- Born: 1925 Salinas, Puerto Rico
- Died: 2005 New York, New York
- Occupation: Librarian
- Employer: New York Public Library
- Known for: Coordinator of NYPL Office of Special Services, Founding Director of the South Bronx Project

= Lillian López =

American librarian

Lillian López (1925–2005) was a Puerto Rican activist and librarian. She worked for the New York Public Library from 1960 until 1985, spearheading the South Bronx Project, an effort to revitalize communities in the Bronx through library workshops and outreach, and also advocating for library services for under served communities, especially speakers of languages other than English.

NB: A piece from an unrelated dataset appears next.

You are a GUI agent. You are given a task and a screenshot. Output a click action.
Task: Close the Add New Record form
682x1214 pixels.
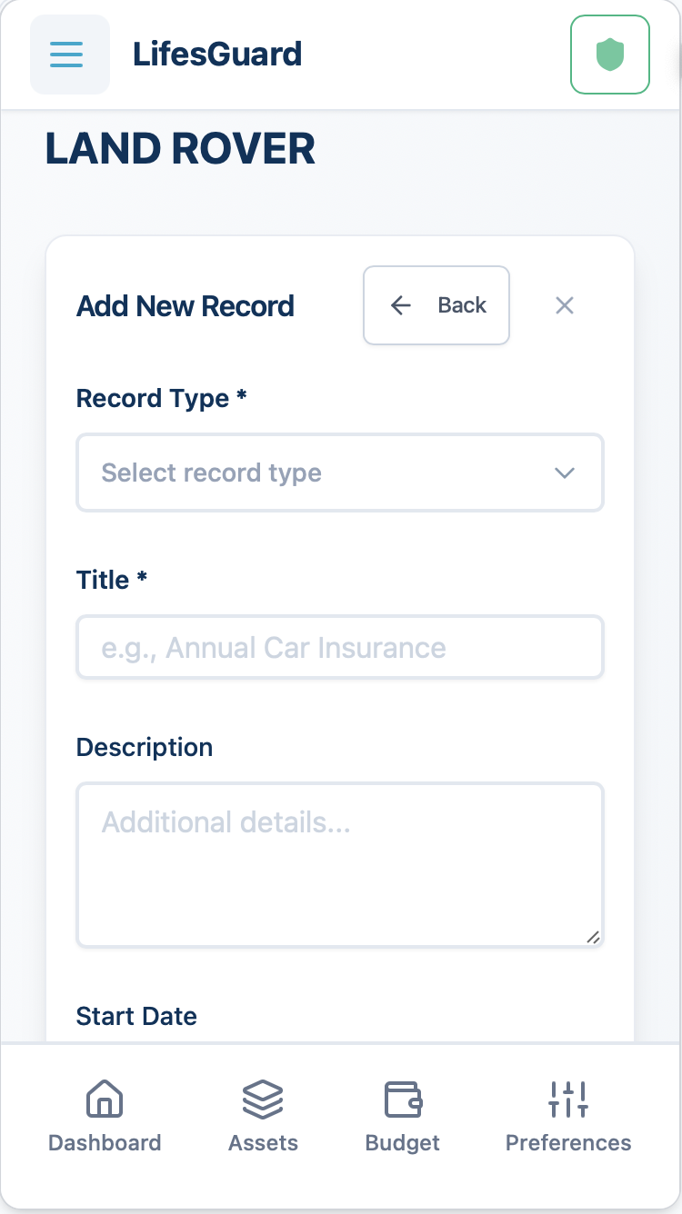[565, 305]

==Early life and education==
López was born in Salinas, Puerto Rico in 1925, and spent her childhood in the nearby town of Ponce. in 1935, at the age of 10, she, her younger sister and her mother moved to New York City, where they were reunited with Lillian's older sister, Evelina Lopez Antonetty. López graduated from Washington Irving High School in 1944 and enrolled at Hunter College in 1952, earning a B.A. degree in 1959. She enrolled in the Columbia University Library Science program in 1960, and worked as a library trainee with the New York Public Library while she earned her MLS degree.

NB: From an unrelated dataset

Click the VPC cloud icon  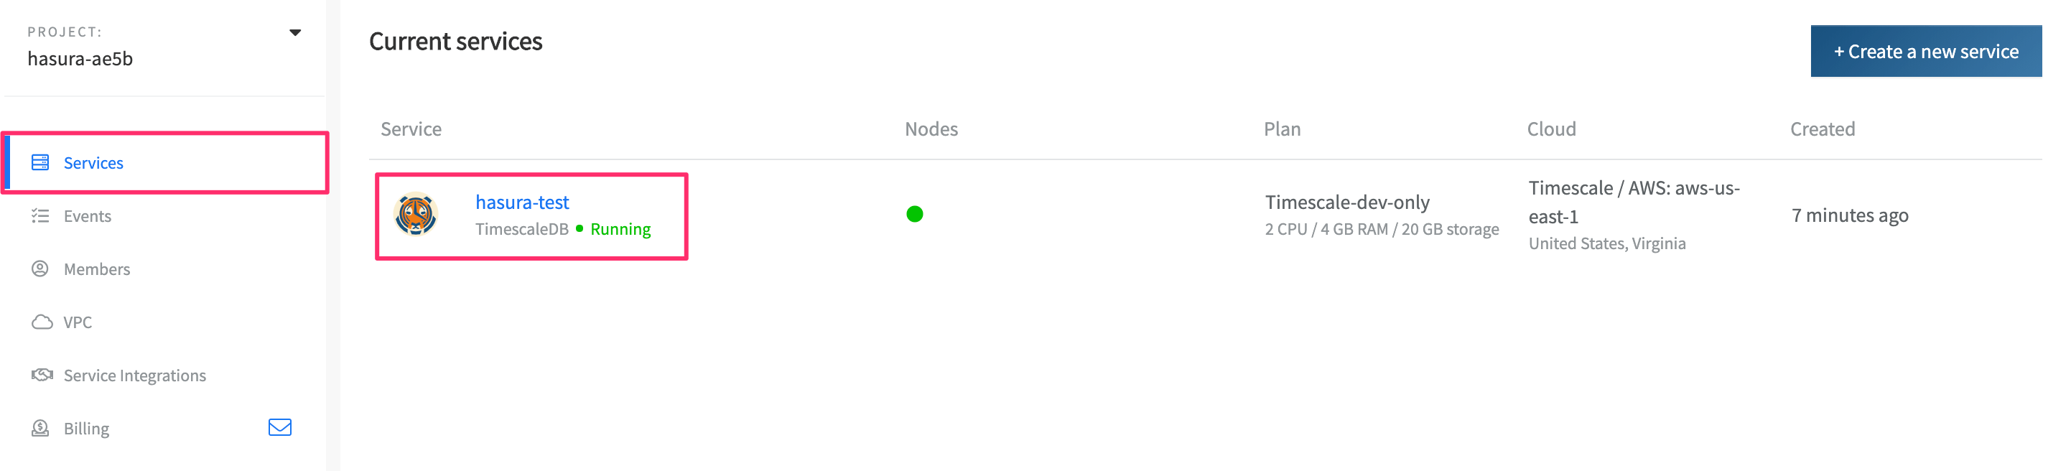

==New York Public Library==
López spent her entire career as a librarian working for the New York Public Library system, retiring in 1985 after 25 years of service. She was involved in libraries in Manhattan and in the Bronx, and advocated particularly to increase library services for Spanish-speaking communities. She worked closely with Pura Belpré, the first Puerto Rican librarian in the NYPL system, and a children's author and puppeteer.

In 1967, she helped to found the South Bronx Project, an outreach program by the NYPL to increase community services for patrons in the borough, with a special emphasis on black, immigrant and other under served populations. The project secured over $200,000 in funding in its first year from the Library Services and Construction Act. In 1972, she became the coordinator of the Special Services Office with the NYPL, a system-wide position that allowed her to implement projects similar to the South Bronx Project in other New York City neighborhoods. In 1979, she became the Bronx Borough Coordinator, a position she held until her retirement in 1985.

==Labor and education advocacy==
Throughout her career, López was involved with labor advocacy programs, particularly labor rights for women of color. Her elder sister Evalina Antonetty was the founder of the United Bronx Parents, an advocacy and community outreach program that focuses on educational and social services for African-American and Latino students in the Bronx. Like her sister, López was also dedicated to creating and providing access to educational resources for Spanish-speakers and other minority groups.

==Retirement and death==
López retired from her position at the New York Public Library in 1985, after working there for 25 years, and died in 2005 at the age of 80.